7. At the time of hearing, the learned counsel for the assessee while reiterating the same submissions as submitted before the AO and the learned Commissioner of Income Tax (A) further submits that it is a fact that DPC project was not completed but was prematurely terminated with effect from 17.6.2001. Thereafter, the permission by RBI for starting a project office in India was given by RBI’s order dated 29.6.1994. Extension was given by RBI from time to time till 30.9.2003. RBI has subsequently extended the period till 30.9.2005 vide their letter dated 10.1.2005. The extension was further sought vide letter dated 28.9.2005 till 30.9.2006. He further submits that the assessee- company has entered into an agreement with Bharat Heavy Electricals Limited on 27.3.2006 for providing through its Dabhol Restarting Project Office, Engineering, Design, Review and Programme Management Services in relation to the revival of the aforesaid Power Project. He further submits that the  AO after considering the same has assessed the income from Dabhol Project as business income for the assessment years 2006-07 and 2007-08 and in support he also placed on record the copy of the said assessment orders. He further submits that even in the assessment year 2001-02, the AO after considering the fact that on 17.6.2001 the project office of the assessee terminated its contract with DPC has assessed income from Haldia Project and Dabhol Project as business income vide assessment order dated 29.3.2004 passed under section 143(3) of the Act. In the light of the above, he submits that mere fact that the contract with DPC was terminated with effect from 17.6.2001 for some period does not imply that it has ceased to exists when the assessee has proved that the assessee has got RBI permission for extension of the project office and has also proved that the assessee has started its business in the Financial Year 2005-06 on wards and the same has been accepted by the AO itself. The learned counsel for the assessee for the proposition that temporally suspension of business does not mean that the assessee has discontinued business placed reliance on the following decisions:

Sr.No. Judicial Precedent Citation
1 Karsondas Ranchhoddass Vs. CIT (1972) (83 ITR 1)(Bom)
2 L.VE Vairavan Chettiar V.CIT (1969)(72 ITR 114)(Mad)
3 CIT V/s Bharat Nidhi Ltd. (1966) 60 ITR 520(Punj.)
4 M/s King Prawns Limited V. ITO 201 1 -TIOL-1 00-ITAT­Mum
5 ITO V/s Mokul Finance (P) Ltd. (2007) 11 0 TTJ (Del) 445
6 ITO V/s Mrs.Vanishree Karunakaran (2003) 86 ITD 273 (Chennai)
7 Commentary by Chaturvedi & Pithisaria (Fifth edition, Vol-1 page (1 369-70)

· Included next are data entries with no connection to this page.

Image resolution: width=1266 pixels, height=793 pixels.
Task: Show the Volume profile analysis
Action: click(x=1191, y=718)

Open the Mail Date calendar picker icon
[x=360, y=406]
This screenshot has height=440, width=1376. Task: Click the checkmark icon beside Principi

In the light of the above, he submits since the assessee has filed complete details of expenses, break up of which is appearing at pages No.13,18 and 35 of the assessee’s paper book, the learned Commissioner of Income Tax (A) was not justified in sustaining the dis allowance of expenses of Rs. 1,52,87,952/- made by the AO and therefore the dis allowance made by the AO be deleted.

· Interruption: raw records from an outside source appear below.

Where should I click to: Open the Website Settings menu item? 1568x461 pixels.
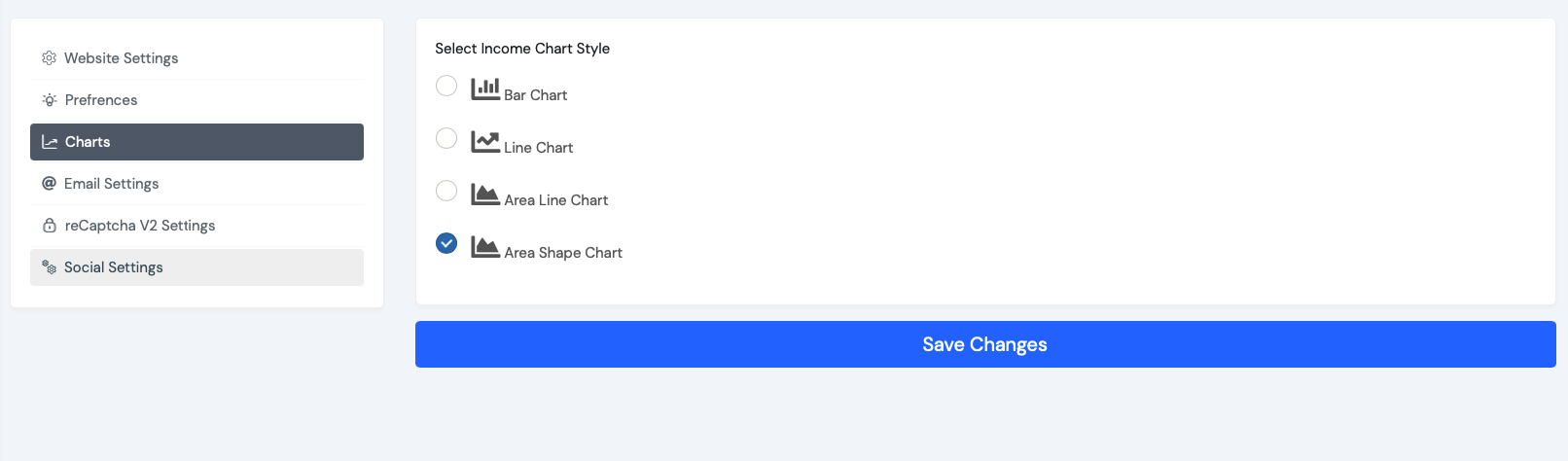196,58
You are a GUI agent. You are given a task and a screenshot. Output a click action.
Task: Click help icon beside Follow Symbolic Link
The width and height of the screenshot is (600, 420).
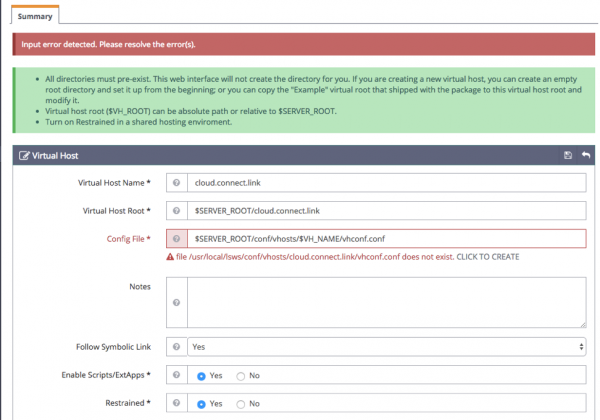pyautogui.click(x=176, y=346)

8. On the other hand, the learned D.R. while relying on the order of the AO and the learned Commissioner of Income Tax (A) submits that since the complete facts of revival of DPC project was not before the AO, therefore, in the interest of justice the issue may be set aside to the file of the AO.

9. We have carefully considered the submissions of the rival parties and perused the material available on record. We find that the facts are not in dispute. We further find that it is also not in dispute that the DPC project was not completed but was temporarily terminated with effect from 17,6,2001. However, the assessee got permission from RBI for starting the project office in India vide order dated 29.6.1994. The extension was further granted by the RBI from time to time till 30.9.2003 and further extension was granted till 30.9.2005 and further extension was sought till 30.9.2006. In the mean time, the assessee entered into an agreement with Bharat Heavy Electrical Limited on 27.3.2006 for providing through its Dabhol Restart Project Office, Engineering, Design, Review and Programme Management Services in relation to the revival of DPC Project. We further find that the AO in the assessment orders for the subsequent assessment years 2006-07 and 2007-08 has accepted the income from DPC as business income.
10. In Karsondas Ranchhoddass (supra), it has been held that where assessee has been found to be a dealer in shares prior to and subsequent to an assessment year, he must be presumed to be a dealer during the interregnum period also in the absence of contrary evidence and, hence loss suffered on sale of shares during such period of inactivity is allowable as business loss.
11. In L.VE Vairavan Chettiar (supra) it has been held that a business, to be in existence need not have work all the time. There may be a lull in the business and the concern may still be a going concern, though it may be dormant. The mere fact that a businessman has not been able to obtain a contract and the business has for some time been quiet does not imply that it has ceased to exists.
12. In Bharat Nidhi Ltd. (supra) it has been held that in the case of discontinuance of a particular business by a company and continuance of the other business, the loss suffered and expenses incurred by the company in respect of discontinued business are allowable against the entire income of the company for the whole year.
13. In M/s King Prawns Limited, (supra) it has been held that it is clear from the annual account of the assessee and the return filed by it that the assessee had revived its business, the Revenue cannot overlook the evidences and hold that the business can never be revived and accordingly allowed the claim of the assessee.
14. In Mokul Finance (P) Ltd.(supra) it has been held that the assessee company having not closed its business,expenditure incurred during the period of dormancy of business in order to keep the company afloat is allowable business expenditure.
15. In Mrs.Vanishree Karunakaran (supra) it has been held that the assessee having incurred expenditure towards interest on borrowals taken for business it cannot be said that there was no business loss simply because there was nothing on credit side of the P&L account owing to temporary lull in the business; current year’s loss from business can be set off against the current year’s profit from the profession carried on by the assessee in view of section 70 of the Act.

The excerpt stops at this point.